The recently released minutes of the Reserve Bank of India (RBI) shows that members of the Monetary Policy Committee (MPC) are finding it difficult to make inflation forecasts in such a volatile domestic and external environment. Drastic and sudden changes in three key indicators driving inflation namely food inflation, crude oil and the value of rupee against the US dollar has led to a downward revision of the inflation forecast for the second half of FY19 by around 120 bps (100 bps is equal to 1%). The upper limit of the inflation forecast for the second half of FY19 at 3.2% stands 80 bps lower than RBI’s medium term target for CPI of 4%. The recent period of unpredictability has unequivocally made it onerous for the MPC members to forecast inflation. How these indicators have changed in recent times needs to be put under the lens. In addition, going forward, the risks on account of uncertainty and surprise element remains, making it even more challenging for the MPC members to make inflation forecasts and anchor inflation expectations.

Food inflation
First, one needs to look at the unexpected large collapse in food inflation. Food inflation has witnessed a sustained decline since May, contracting by -0.1% in October and subsequently by -1.7% in November (not part of December MPC analysis). These have primarily been on account of prices of vegetables, pulses and sugar going into the negative territory. Vegetable prices have seen a contraction in the last 4 months while sugar prices have seen a contraction since February. The biggest and sustained collapse in prices have been seen in case of pulses having witnessed on an average a double digit contraction in prices of around 15% since December, 2016. Jawahralal Nehru University (JNU) professor Himanshu, in his recent column in Mint has highlighted a combination of factors like unnecessary imports, market restrictions, oversupply of some commodities and an overall demand deflation, particularly in the rural economy as factors contributing to food deflation. Although decline in food prices and in-turn low inflation numbers bodes well from the consumer angle but is remains an implicit punishment for the farming community. The increase in Minimum Support Prices (MSPs) announced by the government in July on 17 notified kharif crops by around 25% (on an average) have not translated into higher prices. This was an important upside risks considered by the MPC members in the previous two meetings, which now seems to have mitigated. However, the members have highlighted that there could be a reversal in this food deflation in the coming months which needs to be closely monitored. Though the MPC does not look at the Wholesale Price Inflation (WPI) as an inflation-target, it is also important to note here that the WPI for food prices has seen a contraction during the last 5 months.

Oil prices and Rupee
The movement in oil prices and rupee has been looked at in conjunction as moderation in international oil prices improves the external sector prospects for the country engendering the currency to strengthen appreciably. The fall in oil prices and a stronger rupee is a positive from the inflation angle. On the other hand an increase in crude oil prices and depreciating rupee poses a double whammy threat for inflation, especially fuel inflation.

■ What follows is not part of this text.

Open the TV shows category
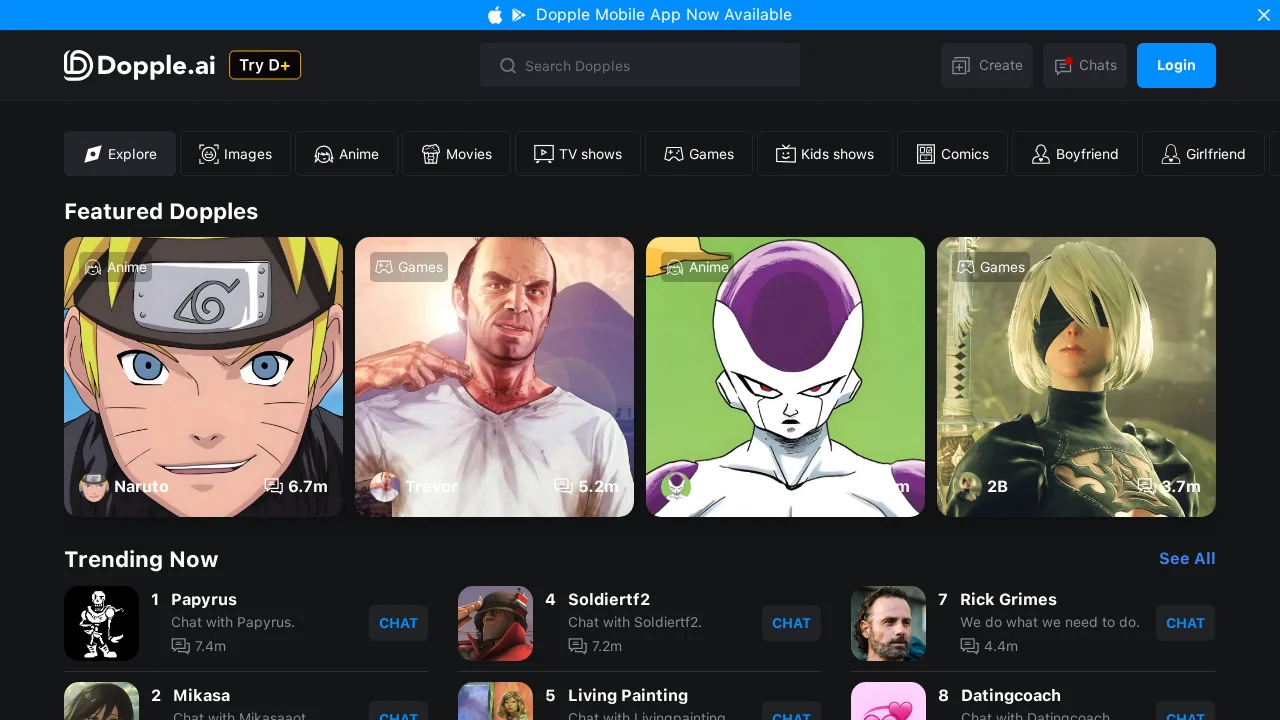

The point to note is the unpredictable developments witnessed in the international oil market which have kept the oil prices volatile. With domestic prices of petrol and diesel changing on a daily basis, an increase in the international crude oil prices instantly translates into higher domestic prices and in-turn higher inflation.  For the first 4 months of the current fiscal, the oil prices witnessed a gradual increase from $65 per barrel in the start of the year to $73 per barrel by end July, after scaling a peak of $76 per barrel during mid-May. This increase in oil prices was considered as an important upside risk while forecasting inflation by the MPC during the initial 3 meetings of the fiscal. The volatility in oil prices have been noticed since the 3rd MPC meeting held in first week of August. Between the 3rd (Aug) and the 4th (Oct) MPC meet, international crude prices rose by around 15% and between the 4th (Oct) and 5th (Dec) MPC meet have crashed by around 30%. The rise in oil prices in the month of September-October can be attributed chiefly to the possible sanctions which were to be imposed by the US government on one of the key oil producers, Iran. The temporary relaxation granted by the US President on the sanctions to a set of 8 countries coupled with rise in US oil stockpiles and expectations of a temporary global demand slowdown (due to global trade wars and geo-political concerns) has led to a reversal in prices in a span of 45 days (Nov-Dec). Going ahead, upside risks like decision of OPEC and Non-OPEC members to cut production levels for next six months and easing global trade wars could pressurize oil prices while rising US stockpiles and overall slowdown in global demand could off-set the upside risks, continuing with the uncertainty and volatility. Basically, one still remains clueless about the oil price movement.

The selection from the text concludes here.